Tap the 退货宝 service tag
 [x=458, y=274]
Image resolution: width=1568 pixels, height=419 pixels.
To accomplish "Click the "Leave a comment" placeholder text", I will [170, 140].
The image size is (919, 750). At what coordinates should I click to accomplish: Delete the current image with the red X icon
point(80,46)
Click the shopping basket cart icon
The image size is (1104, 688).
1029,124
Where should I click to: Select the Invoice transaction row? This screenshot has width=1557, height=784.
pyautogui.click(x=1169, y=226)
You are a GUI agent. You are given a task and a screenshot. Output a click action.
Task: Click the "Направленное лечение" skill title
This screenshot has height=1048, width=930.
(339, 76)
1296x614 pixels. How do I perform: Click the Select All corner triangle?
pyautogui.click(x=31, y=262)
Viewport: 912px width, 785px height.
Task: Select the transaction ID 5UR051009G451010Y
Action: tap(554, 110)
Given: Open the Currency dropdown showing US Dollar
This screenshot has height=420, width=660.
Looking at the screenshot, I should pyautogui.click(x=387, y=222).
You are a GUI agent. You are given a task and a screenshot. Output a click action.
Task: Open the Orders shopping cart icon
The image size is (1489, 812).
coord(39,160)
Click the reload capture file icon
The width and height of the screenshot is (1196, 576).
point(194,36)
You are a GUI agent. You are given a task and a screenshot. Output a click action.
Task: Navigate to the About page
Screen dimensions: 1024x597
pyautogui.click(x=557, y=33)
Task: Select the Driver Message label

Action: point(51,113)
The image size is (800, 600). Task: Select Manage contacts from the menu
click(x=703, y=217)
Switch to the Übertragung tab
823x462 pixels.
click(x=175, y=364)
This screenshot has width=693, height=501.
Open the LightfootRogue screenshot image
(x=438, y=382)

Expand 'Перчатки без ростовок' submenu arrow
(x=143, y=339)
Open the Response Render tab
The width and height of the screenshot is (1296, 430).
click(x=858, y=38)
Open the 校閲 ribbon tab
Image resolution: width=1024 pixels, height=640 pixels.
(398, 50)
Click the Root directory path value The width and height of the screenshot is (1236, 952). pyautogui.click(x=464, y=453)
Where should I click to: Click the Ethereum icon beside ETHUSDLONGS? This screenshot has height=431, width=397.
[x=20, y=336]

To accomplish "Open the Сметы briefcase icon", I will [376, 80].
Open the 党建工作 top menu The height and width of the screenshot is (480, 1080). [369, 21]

——————

**Brief**
From the first line to the last, return the listing exactly.

**Output of the task**
Tap the 退货宝 service tag
 [x=458, y=274]
Image resolution: width=1568 pixels, height=419 pixels.
To accomplish "Click the "Leave a comment" placeholder text", I will [170, 140].
The image size is (919, 750). At what coordinates should I click to accomplish: Delete the current image with the red X icon
point(80,46)
Click the shopping basket cart icon
The image size is (1104, 688).
1029,124
Where should I click to: Select the Invoice transaction row? This screenshot has width=1557, height=784.
pyautogui.click(x=1169, y=226)
You are a GUI agent. You are given a task and a screenshot. Output a click action.
Task: Click the "Направленное лечение" skill title
This screenshot has height=1048, width=930.
(339, 76)
1296x614 pixels. How do I perform: Click the Select All corner triangle?
pyautogui.click(x=31, y=262)
Viewport: 912px width, 785px height.
Task: Select the transaction ID 5UR051009G451010Y
Action: tap(554, 110)
Given: Open the Currency dropdown showing US Dollar
This screenshot has height=420, width=660.
Looking at the screenshot, I should pyautogui.click(x=387, y=222).
You are a GUI agent. You are given a task and a screenshot. Output a click action.
Task: Open the Orders shopping cart icon
The image size is (1489, 812).
coord(39,160)
Click the reload capture file icon
The width and height of the screenshot is (1196, 576).
point(194,36)
You are a GUI agent. You are given a task and a screenshot. Output a click action.
Task: Navigate to the About page
Screen dimensions: 1024x597
pyautogui.click(x=557, y=33)
Task: Select the Driver Message label

Action: point(51,113)
The image size is (800, 600). Task: Select Manage contacts from the menu
click(x=703, y=217)
Switch to the Übertragung tab
823x462 pixels.
click(x=175, y=364)
This screenshot has width=693, height=501.
Open the LightfootRogue screenshot image
(x=438, y=382)

Expand 'Перчатки без ростовок' submenu arrow
(x=143, y=339)
Open the Response Render tab
The width and height of the screenshot is (1296, 430).
click(x=858, y=38)
Open the 校閲 ribbon tab
Image resolution: width=1024 pixels, height=640 pixels.
(398, 50)
Click the Root directory path value The width and height of the screenshot is (1236, 952). pyautogui.click(x=464, y=453)
Where should I click to: Click the Ethereum icon beside ETHUSDLONGS? This screenshot has height=431, width=397.
[x=20, y=336]

To accomplish "Open the Сметы briefcase icon", I will [376, 80].
Open the 党建工作 top menu The height and width of the screenshot is (480, 1080). [369, 21]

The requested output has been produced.